Concernant l’introduction d’animaux domestiques depuis des pays tiers, le règlement distingue deux catégories. Les pays tiers et territoires indemnes de rage, ainsi que ceux dont la situation épidémiologique est considérée comme équivalente (vis-à-vis de la rage) à celle des Etats membres, n’ont pas à satisfaire de conditions supplémentaires. Ces pays et territoires sont listés dans l’annexe II du règlement, et la liste est régulièrement révisée selon les évolutions épidémiologiques. En revanche, les carnivores domestiques qui proviennent des autres pays tiers (non listés) doivent justifier d’un titrage des anticorps rabiques du sérum effectué dans un laboratoire agréé par l’Union européenne(2). Ce titrage doit avoir été réalisé au moins trois mois avant l’introduction, avec un résultat supérieur ou égal à 0,5 UI/ml. Si les garanties spécifiques aux mouvements vers certains Etats membres dispensent de règles contraignantes et coûteuses comme la quarantaine, elles ne se justifient pas scientifiquement pour les animaux provenant d’un pays au statut épidémiologique équivalent. Elles entravent surtout la lisibilité du règlement. A cet écueil s’ajoutent la mosaïque de protocoles vaccinaux antirabiques autorisés au sein de l’Union et les positions nationales divergentes quant à l’introduction de jeunes animaux non vaccinés (voir encadrés).

L’harmonisation reste encore un projet en devenir

Dans ce contexte, l’Autorité européenne de sécurité des aliments (Efsa) a été saisie en 2006, afin d’effectuer une évaluation des risques aux cours des échanges de carnivores domestiques. L’objectif était de déterminer dans quelle mesure il est possible de se passer des tests sérologiques sans augmenter le risque d’introduire un animal en incubation de rage. Deux éventualités sont à considérer : celle qu’un animal s’infecte avant la vaccination et celle d’une infection postvaccinale, dans l’hypothèse rare où la vaccination n’aurait pas induit d’immunité protectrice. L’opinion de l’Efsa(3) conclut qu’en dessous d’une incidence annuelle, dans le pays d’origine, d’un carnivore domestique infecté sur un million, le risque de contamination avant la vaccination reste négligeable. Pour les échanges entre ces pays à faible risque, il n’est donc pas rationnel d’inclure un temps d’attente au-delà de celui nécessaire à l’acquisition d’une immunité suffisante.

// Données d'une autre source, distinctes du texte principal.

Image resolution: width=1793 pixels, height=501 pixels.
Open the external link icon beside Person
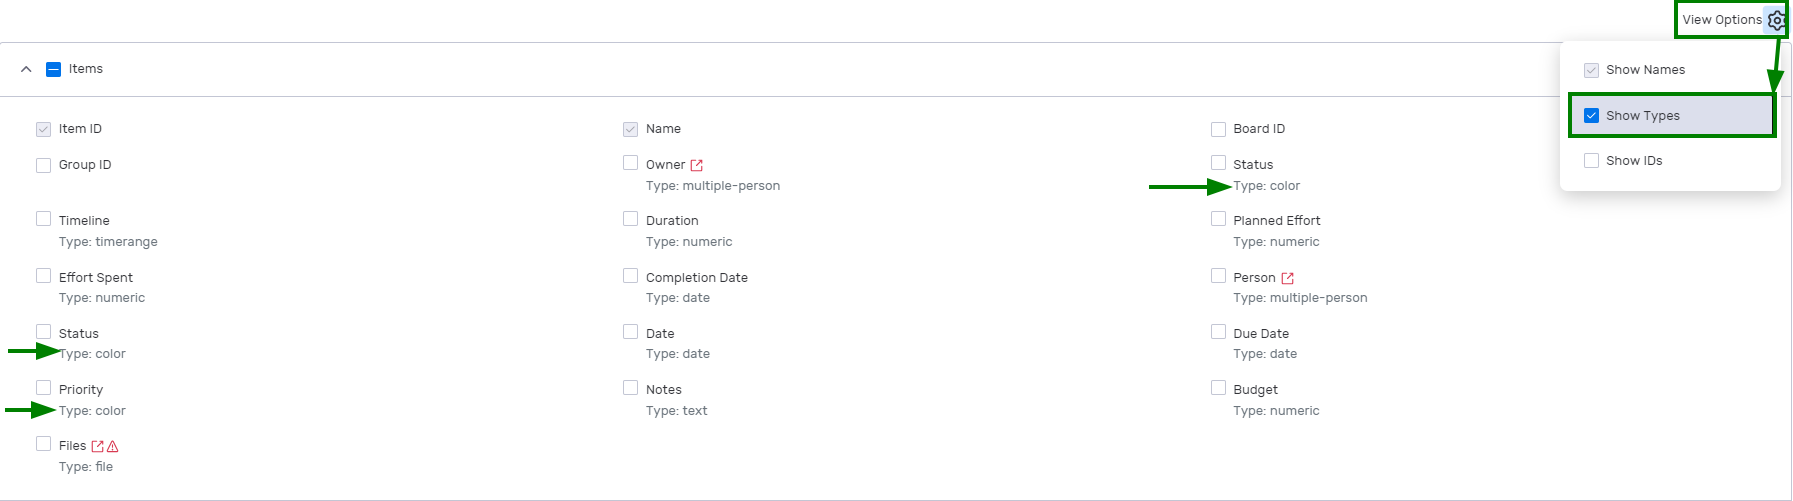click(x=1287, y=278)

Pour les animaux qui proviennent de pays où l’incidence est supérieure, le protocole doit alors inclure un délai à la suite de la vaccination, la longueur de ce temps d’attente réduisant d’autant l’hypothèse d’une contamination avant la vaccination. Au-delà d’un certain délai (cent jours), si une réduction plus importante du risque est demandée (il s’agit alors de diminuer le risque d’une infection postvaccinale), il est possible de s’assurer de l’immunité par une analyse sérologique. L’étude souligne cependant que, d’après certains travaux publiés, l’administration d’une seconde dose vaccinale, quatre à six semaines après la première, apporterait une garantie équivalente, sinon meilleure que la sérologie. Elle en constituerait donc une alternative, à la condition que les protocoles vaccinaux actuellement autorisés soient révisés pour y inclure cette option. Cela sous-entend que les laboratoires fabricants devront mener des études complémentaires pour rendre ce nouveau protocole possible.

(Suite en page 32)

  • (1) http://ec.europa.eu/food/animal/liveanimals/pets/index_fr.htm

  • (2) http://europa.eu.int/comm/food/animal/liveanimals/pets/approval_fr.htm

  • (3) http://www.efsa.europa.eu/en/science/ahaw/ahaw_opinions/ej436_rabies.html

  • (4) Voir l’annexe III (prochainement remise à jour) de la note DGAL/SDSPA/N2008-8096 du 24/4/2008.

  • (5) Voir l’étude de F. Cliquet et coll. de l’Afssa Nancy, publiée dans la Revue scientifique et technique de l’OIE, 2003, vol. 22, n° 3, pp. 857-866.

  • (6) En France et dans la plupart des Etats membres, la sérologie s’effectue un mois après l’injection vaccinale. La Suède demande, elle, un délai de quatre mois.

  • Important : contrairement à l’infection humaine, la vaccination postexposition a peu ou pas d’effet chez les carnivores domestiques. Elle serait cependant susceptible d’allonger l’incubation.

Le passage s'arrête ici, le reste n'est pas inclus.